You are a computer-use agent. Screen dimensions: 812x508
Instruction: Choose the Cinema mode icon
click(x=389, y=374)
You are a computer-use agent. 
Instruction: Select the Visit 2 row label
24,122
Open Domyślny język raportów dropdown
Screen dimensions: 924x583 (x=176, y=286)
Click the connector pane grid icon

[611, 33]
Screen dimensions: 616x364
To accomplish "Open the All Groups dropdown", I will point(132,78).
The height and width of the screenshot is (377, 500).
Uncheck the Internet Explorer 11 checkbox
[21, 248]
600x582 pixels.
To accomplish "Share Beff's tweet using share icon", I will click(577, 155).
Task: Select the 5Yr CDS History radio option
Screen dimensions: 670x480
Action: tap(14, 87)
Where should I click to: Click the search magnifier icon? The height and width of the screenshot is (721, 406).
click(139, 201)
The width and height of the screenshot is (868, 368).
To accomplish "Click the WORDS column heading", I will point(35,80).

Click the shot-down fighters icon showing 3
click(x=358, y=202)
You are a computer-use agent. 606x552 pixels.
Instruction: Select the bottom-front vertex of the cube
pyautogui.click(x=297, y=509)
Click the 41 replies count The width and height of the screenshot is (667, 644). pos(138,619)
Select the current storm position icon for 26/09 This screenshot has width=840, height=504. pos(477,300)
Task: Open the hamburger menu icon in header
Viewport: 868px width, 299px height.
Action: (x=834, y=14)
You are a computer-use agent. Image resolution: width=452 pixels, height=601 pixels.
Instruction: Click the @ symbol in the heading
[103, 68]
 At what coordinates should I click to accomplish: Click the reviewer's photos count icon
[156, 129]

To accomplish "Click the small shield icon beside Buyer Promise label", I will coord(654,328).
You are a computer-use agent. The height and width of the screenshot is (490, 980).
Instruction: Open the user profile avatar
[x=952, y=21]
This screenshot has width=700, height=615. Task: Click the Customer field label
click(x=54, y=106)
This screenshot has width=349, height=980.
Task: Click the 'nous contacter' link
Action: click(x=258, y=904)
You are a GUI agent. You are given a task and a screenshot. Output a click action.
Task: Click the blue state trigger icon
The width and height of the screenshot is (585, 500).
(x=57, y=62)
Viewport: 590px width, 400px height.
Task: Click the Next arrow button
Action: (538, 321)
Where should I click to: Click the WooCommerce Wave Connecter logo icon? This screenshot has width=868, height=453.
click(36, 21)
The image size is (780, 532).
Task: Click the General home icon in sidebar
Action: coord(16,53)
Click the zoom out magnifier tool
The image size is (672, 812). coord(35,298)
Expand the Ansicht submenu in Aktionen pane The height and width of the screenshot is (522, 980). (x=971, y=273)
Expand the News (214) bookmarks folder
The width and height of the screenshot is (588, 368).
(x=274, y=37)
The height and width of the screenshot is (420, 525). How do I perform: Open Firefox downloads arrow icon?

==============================

### Task to carry out
Each line above from the one with "You are a computer-use agent. 606x552 pixels." up to and including the one with "Click the 41" must be set down exactly, and no line outside that span may appear.

### Exercise solution
You are a computer-use agent. 606x552 pixels.
Instruction: Select the bottom-front vertex of the cube
pyautogui.click(x=297, y=509)
Click the 41 replies count The width and height of the screenshot is (667, 644). pos(138,619)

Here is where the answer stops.